Your instructions
Present every line of the material below as a Markdown table, skipping any blank lines. Use two columns, Row and Entry: put the line's number in Row and the line itself in Entry.

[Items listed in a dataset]
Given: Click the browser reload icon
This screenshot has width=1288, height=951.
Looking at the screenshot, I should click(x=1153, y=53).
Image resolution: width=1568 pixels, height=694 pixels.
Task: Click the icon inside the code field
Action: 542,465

Written solution
| Row | Entry |
|---|---|
| 1 | Given: Click the browser reload icon |
| 2 | This screenshot has width=1288, height=951. |
| 3 | Looking at the screenshot, I should click(x=1153, y=53). |
| 4 | Image resolution: width=1568 pixels, height=694 pixels. |
| 5 | Task: Click the icon inside the code field |
| 6 | Action: 542,465 |